For, example, with wget usually the destination IP address is distinct from other process related traffic. Even if you take something like skype the destination port range is usually fixed for an instance.

---

This is a bit like the uncertainty principle. You can usually know what is going through a set of communication paths (with a sniffer filtering on identified group of flows), or where different communication links are being made (with lsof).

I would really like to know if both can be done for an application. I think it should be feasible. But, have not seen any tool do that yet.

Answer 4

Learn to use filter expressions.

Whilst this won't do the fancy trace stuff that you are asking for.

It will allow you to remove nearly all of the "confusing stuff like IRC" from the capture.
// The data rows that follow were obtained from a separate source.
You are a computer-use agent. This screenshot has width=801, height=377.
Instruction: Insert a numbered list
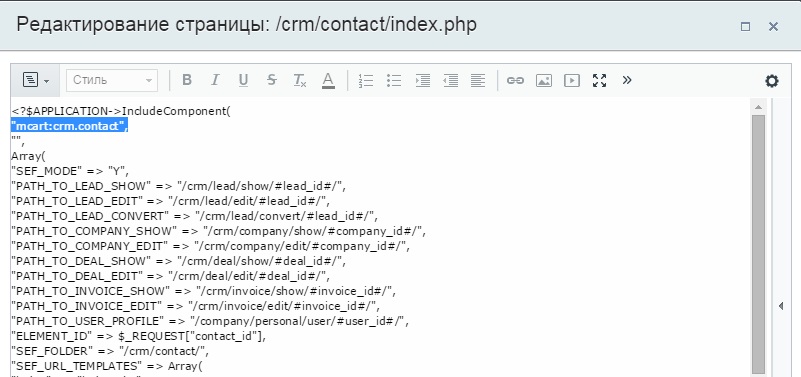point(366,80)
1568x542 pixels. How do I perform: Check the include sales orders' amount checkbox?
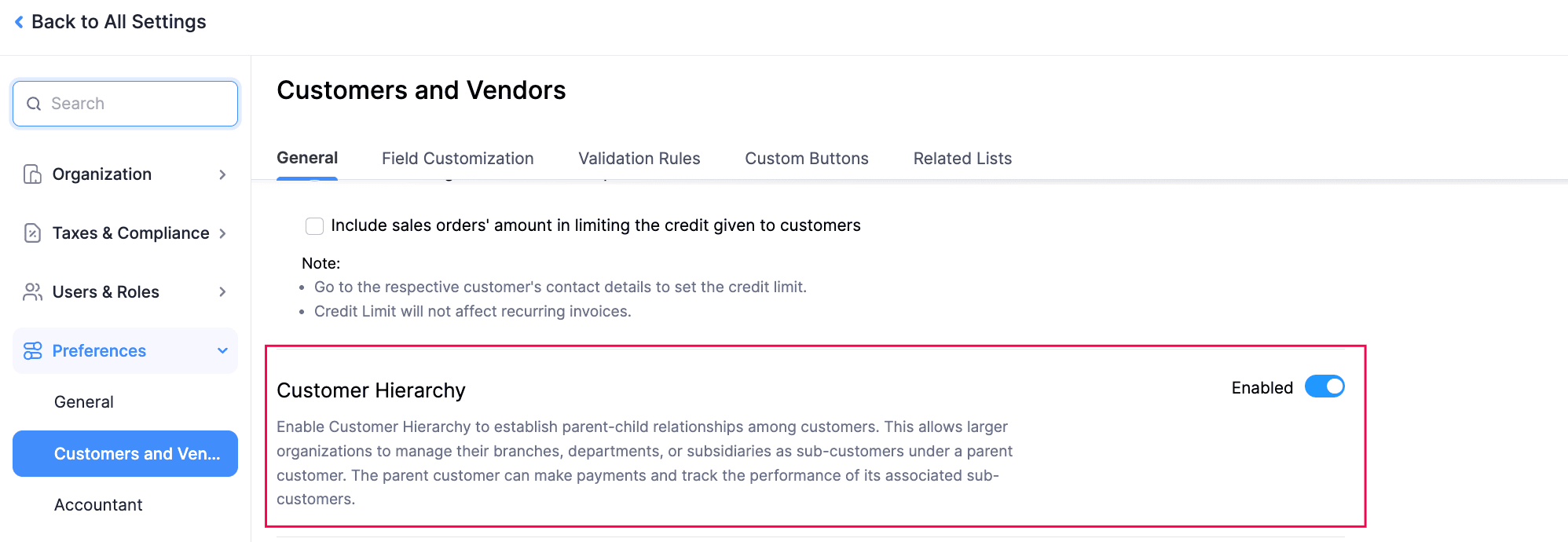pos(314,226)
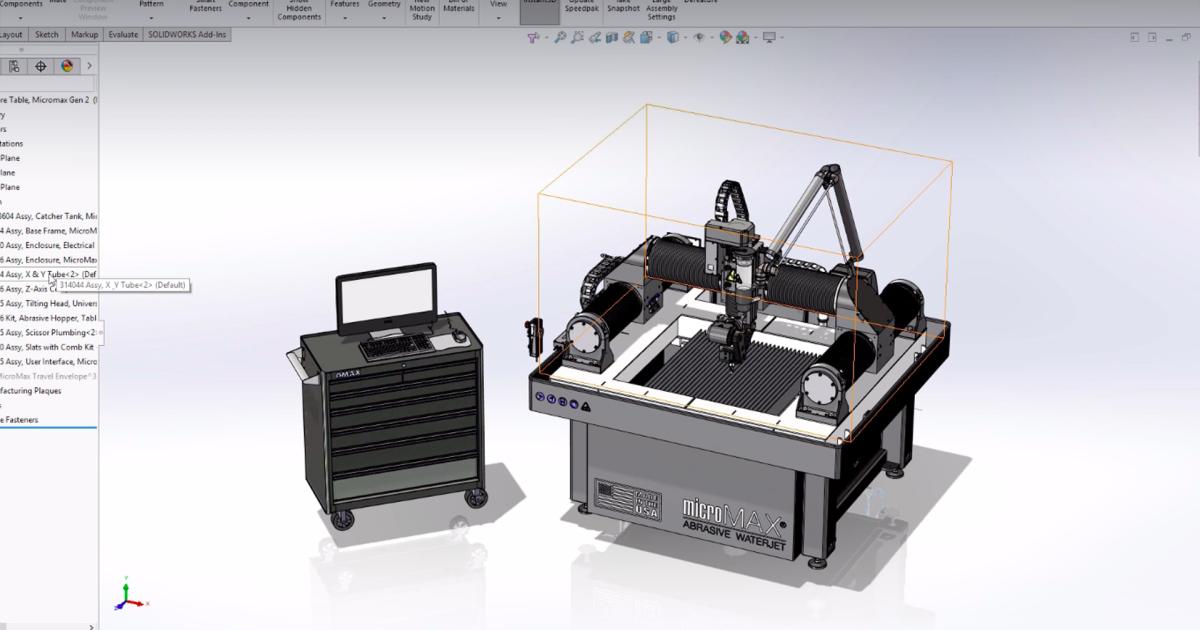Select the Markup tab label
Viewport: 1200px width, 630px height.
pyautogui.click(x=84, y=34)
Additionally it's very useful to know the filter syntax for quick reference in the future.

Answer 5

Specifically for a web browser / web page something like the Firebug plug-in for Firefox may give you some of the information you are looking for: http://getfirebug.com/net.html

For more general applications, you may need to use netstat to identify the port(s) used by the application and then Wireshark/tshark/dtrace with a filter to capture just that traffic. Not the one line answer you were looking for though...

Answer 6

One idea, try VMWare

-setup a vm
-configure that vm to use a particular interface
-sniff on that interface from the host (its like a man in the middle attack)

If you isolate what network applications are running on that vm you might have your answer

A more ideal solution, I suppose, is to do what VMWare does in terms of how it specifies how it chooses an interface to talk over. I think its magic comes from the kernel modules it uses, in this case, probably vmnet kernel module.
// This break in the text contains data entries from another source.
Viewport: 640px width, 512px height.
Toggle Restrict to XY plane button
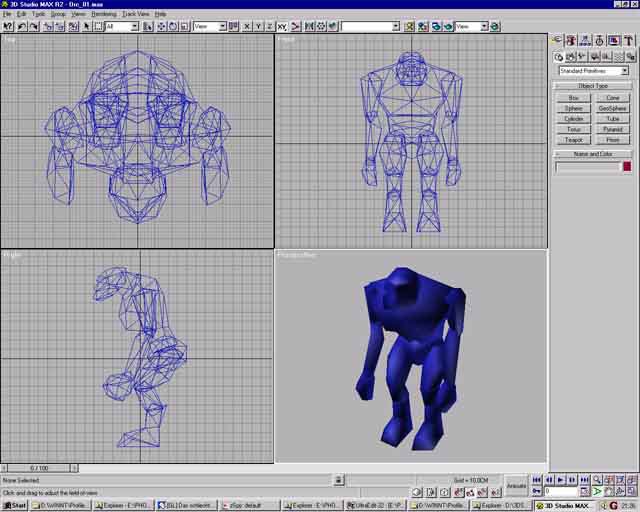pos(282,26)
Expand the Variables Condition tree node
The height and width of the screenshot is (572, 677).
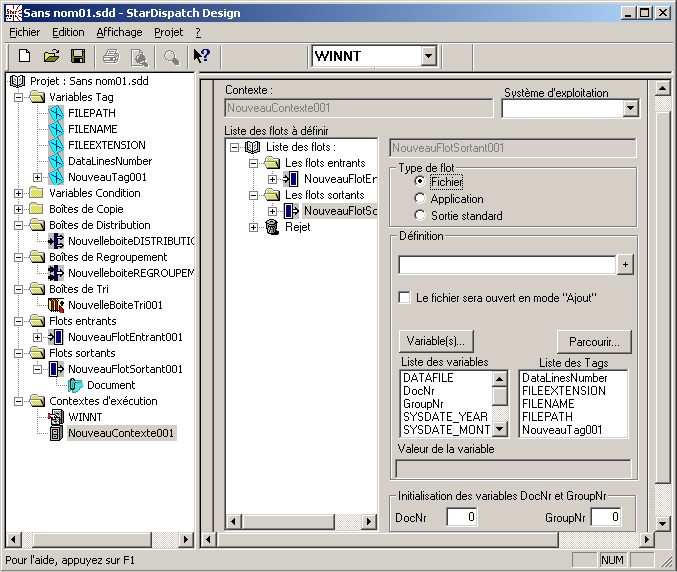point(19,193)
To my knowledge applications are not aware for what interface they talk over and I believe this is by design; they shouldn't have to worry about such things.

Furthermore,
Perhaps a program already exists, I don't know. But if one was written you could call it nettrace (for example) and Usage could be like

nettrace program interface

then sniff the interface it uses and add routes (maybe it does the automatically) to your real interface

Answer 7

Assuming that you are the only person on the box attempting to connect to google at the time, I'd think something like this should do the trick:

tcpdump -w <outfile> -i <interface> tcp dst host www.google.com and dst port 80

If you are not the only connection attempting to connect to google on the box, then if you can identify the IP/port you are connecting from you can also specify the src port/src ip.

Identifying the src port may be a problem unless you can specify it on whatever client you use. I'm not sure if you can with wget.

I strongly suspect that you can specify both src and dst ports with netcat so if it was really google you were interested in, you could do your GET (manually) through netcat.

Of course the man page will give you specifics

Answer 8

The tcpdump man page and many web sites give in-depth examples of filters, and there are even a few online repositories of tcpdump filter expressions. It should be able to do almost anything you can dream of, assuming that you know something about the network traffic (source, destination, ports, protocols, etc.) beyond just what program is generating it.

If you're working on a server or headless box, you can always have tcpdump write a dump file and then open it in Wireshark on your workstation and get advanced filtering and a graphical interface.

Answer 9

Maybe this script will do what you want with appropriate modifications to the tshark command:

#!/bin/bash

# Start tshark in the background before we run the commsnd to be sniffed.
# Add more options to tshark, as appropriate to your command....
setsid tshark  -w dump -i eth0 tcp port 8080 >/dev/null 2>&1  &

sleep 2

wget www.google.com

# tshark keeps running if you don't kill it. 
# This kills all other tsharks that may be running.
pkill -9 tshark

Read the dump file later:

tshark -r dump

Answer 10

Dtrace should allow this, although I don't know whether it's quite made it into Linux yet.